For John, BLUF: "You end up with firms recognizing that cognitive diversity is a strategic asset." Nothing to see here; just move along.
An interview with University of Michigan Professor Scott Page, author of a new book, The Diversity Bonus: How Great Teams Pay Off In The Knowledge Economy.
Here is how the article starts out:
Knowledge@Wharton: What drove you to research this topic?Well, he had me at C P Snow, one of my heroes from my youth.
Page: It’s a little bit of a C.P. Snow moment. He was the British academic who said there are two academies: science and arts. Within the University of Michigan or almost any university, you’ve got people in the humanities and in the arts and philosophy departments talking about the need for inclusion on normative grounds, a sort of moral case for a more integrated society. Over in computer science and ecology and business, there are all these people showing in a knowledge economy this incredible value from people who have different perspectives, different ways of looking at problems, different tools.

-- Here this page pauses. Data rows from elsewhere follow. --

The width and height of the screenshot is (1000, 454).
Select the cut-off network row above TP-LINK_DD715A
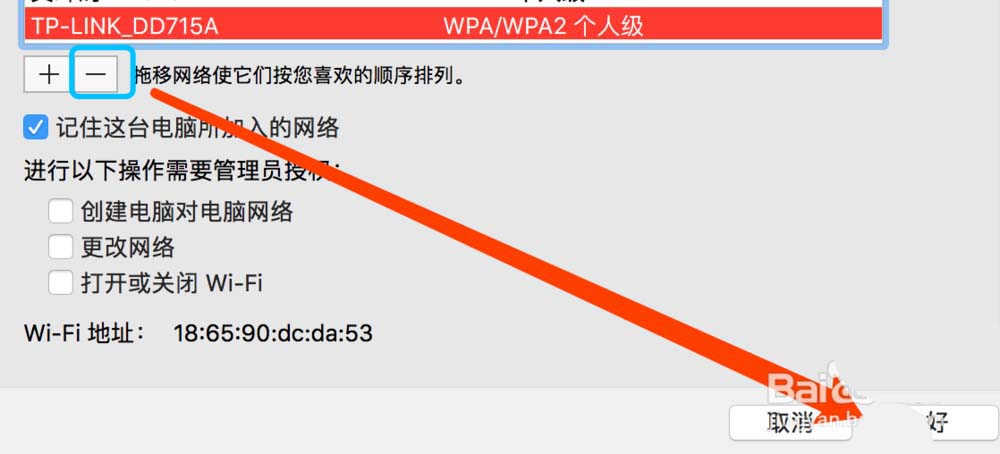[x=453, y=5]
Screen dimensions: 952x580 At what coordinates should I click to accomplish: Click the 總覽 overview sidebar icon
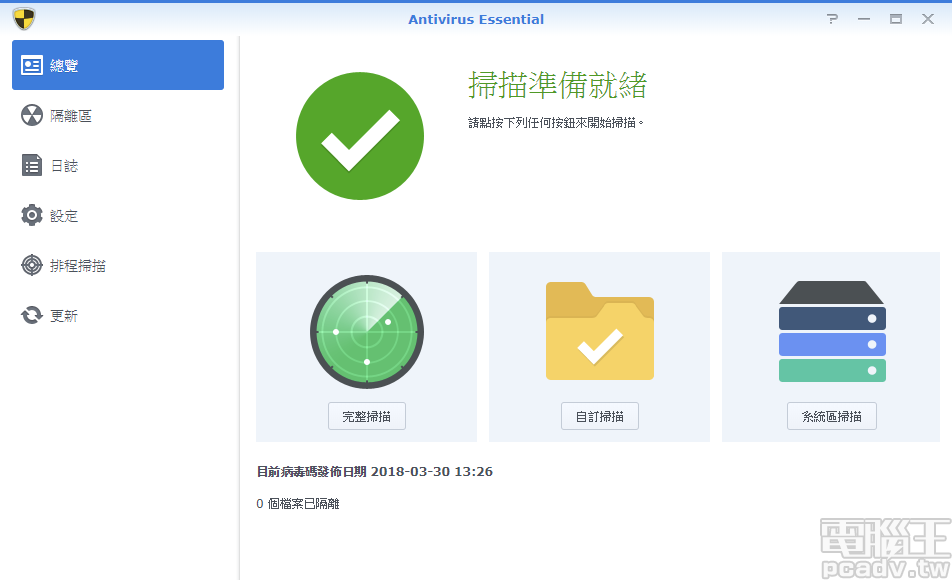(x=31, y=64)
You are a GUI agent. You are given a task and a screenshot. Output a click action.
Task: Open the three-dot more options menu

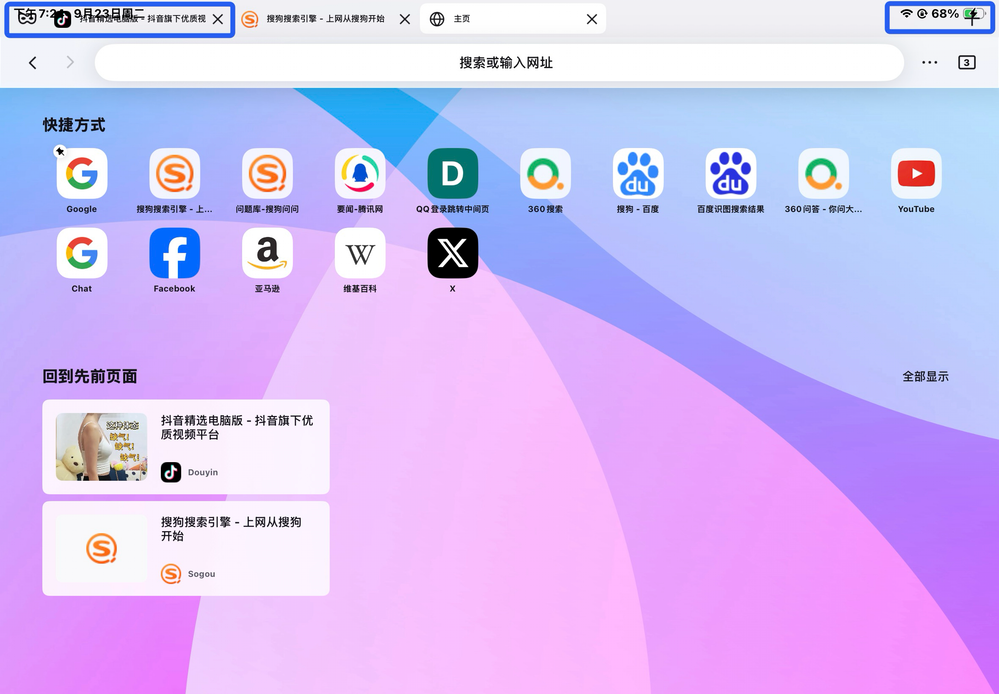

On one side of campus, there’s a whole bunch of people talking about the pragmatic benefits of diversity. On the other side, people are talking about the normative benefits. They weren’t communicating with one another. I saw this as a real opportunity for a fruitful conversation.
Knowledge@Wharton: Don’t you think this “right thing to do” mindset about diversity feels a little patronizing?
Scott Page: It does in a way. We want our firm to look like America or have people that come from all these different categories, as opposed to asking whether we are bringing in people who can help us fulfill our mission or be better at whatever it is that we do as an organization.
Here is the sum of the argument. If your job is to take down trees, you want the best ten lumberjacks, regardless of race, creed or nation of origin. If you are working on a project with a lot of complexity, from designing a new building to developing social media to building a space launch vehicle, you need diversity of input because of all the "what ifs" you have to deal with, including the unknowns that someone from a different background might have a clue about. And, you need free discussion, so you don't miss the "O Ring" problem.♠
Hat tip to Wharton Knowledge.
Regards — Cliff
-2, Sun 0.0
♠ There is a Lowell connection here.